:: Written instruction 1 ::
In the "Satellites" post, copy the passage that begins at the words "I spoke other" and stops after "something to that.", replacing "Gulf of Mexico" with "Atlantic Ocean".
:: Written instruction 2 ::
According to the "Satellites" post, how long have the writer's parents been married?

:: Document passage ::
================================
Satellites

This article made me think. 

That's a dangerous activity, sometimes, but it wasn't a bad thing. 

The couple described in the article were married 62 years, and they both died June 28th.

Recently, I was talking to a friend about relationships, and I said that I wasn't sure I would ever find one person like that (if nothing else, I'd be like 5000 years old at the end).  I think I've gotten too comfortable living alone.  I'm not sure.

I'm not lonely, though.  There's a distinction.  I just wonder if there comes a point where you're beyond "happily ever after" relationships. 

Nor am I bitter.  I love seeing couples like my parents, who've been married 45 years, or my friends Pat and Heather, who started dating during our Junior Year of High School, and have been together ever since, couples who happily orbit each other for huge majorities of each other's lives.

I had yesterday off–a rare job-free Friday in Tomville–and I spoke one word to another human being: "Thanks," to the cashier at the grocery store.

I spoke other words, of course.  I issued commands to the cats (I may as well have issued commands to the Gulf of Mexico for all the good it did), and I directed a profanity-thick rant at a fellow motorist. Mostly, though, I just lay in bed reading.  I chatted with friends on the Interwebs and via text message, but it was quiet.

Maybe that's it. Van Morrison has a song called "So Quiet in Here," and a cd called "Hymns to the Silence." He's awesome, so maybe there's something to that.

I was thinking this week about how things have changed since I went away to college. 

My friend Amily is going off for her Freshman year of college next month.  She's asked me about what it will be like.  The biggest memory I had was that it was difficult to maintain relationships with my friends and family.  We either had to send letters (which was slow), or call long distance (which could be ridiculously expensive). 

Amily won't have to do either of those things.  She can send e-mails and texts and Facebook updates and make no-charge long distance calls all from her Crackberry.
================================
:: Provided data ::

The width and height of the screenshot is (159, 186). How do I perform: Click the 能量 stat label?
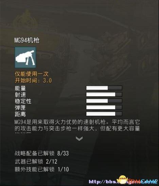coord(20,88)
================================
:: Right answer 1 ::
I spoke other words, of course.  I issued commands to the cats (I may as well have issued commands to the Atlantic Ocean for all the good it did), and I directed a profanity-thick rant at a fellow motorist. Mostly, though, I just lay in bed reading.  I chatted with friends on the Interwebs and via text message, but it was quiet.

Maybe that's it. Van Morrison has a song called "So Quiet in Here," and a cd called "Hymns to the Silence." He's awesome, so maybe there's something to that.

:: Right answer 2 ::
45 years.